İyi mi Oldu Kötü mü Bilemedim

            Danışmanımla yaptığım görüşmeler sonucu beni “rahatlatan” bir gelişme oldu. Tezimin ilk bölümünü “cuma vermek zorunda” değilmişim. Böylelikle kendimi biraz daha yaydım.
            Yine de cumaya kadar belirli bir kısmı bitirmiş olmam gerek; çünkü danışmanımla görüşme var ve cuma vermeyeceğim o ilk bölümü pazartesi ya da salı vermeliyim. Ben demiyorum, onu da danışman dedi.
            Bu süre uzadı iyi oldu, kafam rahat; ancak 2. bölümün süresinden yiyorum bu ayrı. 3-4 günlük stresi de 1 haftaya yaydım o daha da ayrı.
            En çok neye sevindim; yeni çalışmaya başladığım “esnek” danışmanıma… Umarım son güne kadar telefondaki son konuşmamız kadar esnek olur kendisi…

6 Şubat 2012 Pazartesi

Tezim için Sponsor Arıyorum

            Çok şey mi istiyorum? İsteyenin bir yüzü…
            Sponsor derken kırtasiye masraflarını kastetmiyorum. Gerçi o da olsa iyi olur. Hala bir yazıcım yok mesela. Elektronik marketlerdeki indirimleri takip etmekten helak oldum. Daha bunun fotokopisi var çıktısı var. Tezi yarılasam çıktıya doyarım.
            Yazıcıdan öte sürekli yiyip içiyorum. Özelikle kahve… Bir Starbucks bir Kahve Dünyası artık sesimi duysun istiyorum. Starbucks geceleri çalışırken aniden kapımı çalsa… Kahvemi alsam masamın başına geçsem, sabahtan Kahve Dünyası’nın göndermiş olduğu çikolata kutusunu açsam… Tezimi yazarken daha verimli, dönem sonunda da daha başarılı olmaz mıyım?
            Bunun dışında Jelibon ve Haribo’dan da beklentim var. Çok bir şey değil, her üründen birer paketlik bir koli yapsalar tezimi bitirene kadar yeter. Zaten tatlıyla çok arası olan biri de değilim.  
            Ben isteklerimi yazdım. Şu “ağlar” içinde su misali, dileğimi atmışım da belki olur, diye,  bekliyorum…

4 Şubat 2012 Cumartesi

Kara Kışın Tezime Etkisi!

           Kara kışın tezime doğrudan etkisi benim üşümekten kendimi eve kapatmamdan başka bir şey değildir.
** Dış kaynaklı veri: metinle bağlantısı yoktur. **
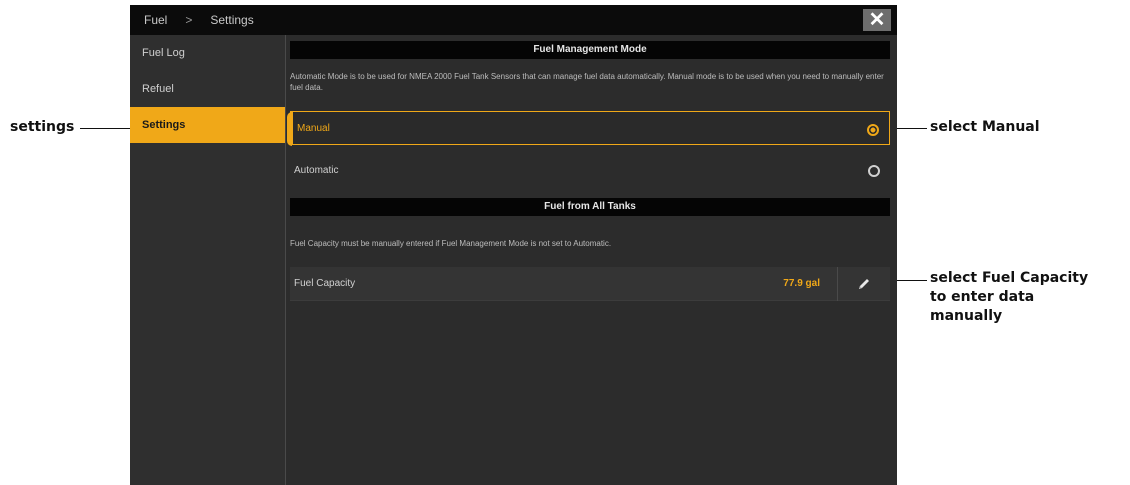  What do you see at coordinates (1010, 278) in the screenshot?
I see `capacity-callout-line1: select Fuel Capacity` at bounding box center [1010, 278].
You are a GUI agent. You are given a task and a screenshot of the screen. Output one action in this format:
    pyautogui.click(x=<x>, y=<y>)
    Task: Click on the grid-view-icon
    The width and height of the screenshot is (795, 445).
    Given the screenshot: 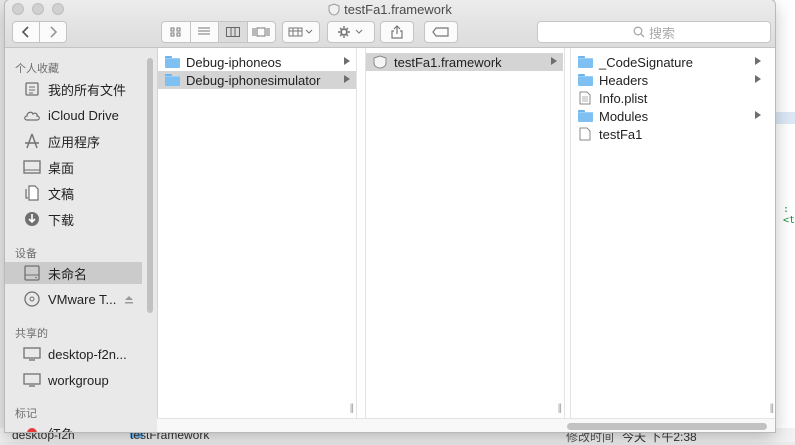 What is the action you would take?
    pyautogui.click(x=176, y=32)
    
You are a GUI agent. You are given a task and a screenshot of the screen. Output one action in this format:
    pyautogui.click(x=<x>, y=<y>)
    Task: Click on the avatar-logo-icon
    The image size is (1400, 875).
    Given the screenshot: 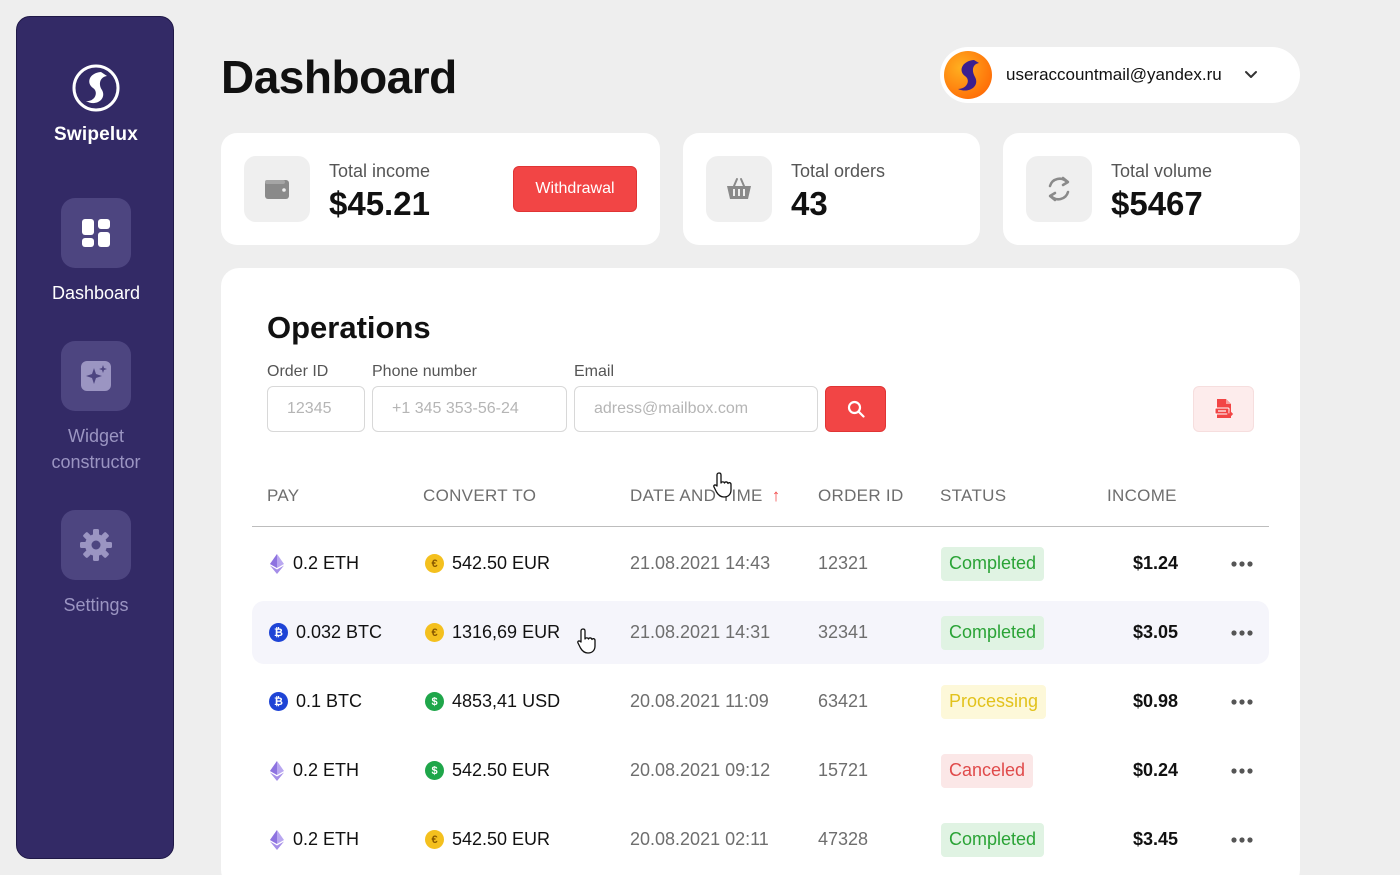 What is the action you would take?
    pyautogui.click(x=968, y=76)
Eve kapanmakla kalmadım, salona taşındım. Annem, babam, kardeşim ve sesi sonuna kadar açılmış televizyonla birlikte tezimi yazmaya çalıştım. Pek beceremedim; ama olsun, en azından üşümedim. Üşümemiş olmam ileriki günlerde hasta olup yatmamı, tezimden uzak kalmamı engelledi, diye bir teselli bulabilirim belki…
            Soğuktan çok tezin, bedenime ve zihnime etkisi daha fazla. Son on gündür söyleneni algılamamda gecikme yaşamakta ve bir nesneyi sanki “her zamanki yerine” koyuyormuşum gibi davranışlar göstermekteyim. Daha geçen hafta saklama kabına yerleştirdiğim maydanozları buzdolabının üstüne koydum. Evet, dolabın en üstüne… Sözde “annem bunları dışarıda unutmuş” diyerekten hayırlı bir işe vesile olmak istedim. Ertesi gün annem ararken bulmuş. Daha dün meyve tabağını önüme alıp bir meyveyi soydum ve evdekilere tek tek “yer misin” diye sordum. O an arkası bana dönük olan kardeşim “ne o” diye sordu. Düşünmeye başladım, 10 saniye kadar sonra babam cevapladı “greyfurt”!
            Bu hayırlı gecede, havaların, klavyede parmaklarım donmayacak; ama bir o kadar da içimde sokaklarda gezme isteği uyandırmayacak kadar ısınmasını istiyor; aklımın ve fikrimin yerine gelmesini istiyorum.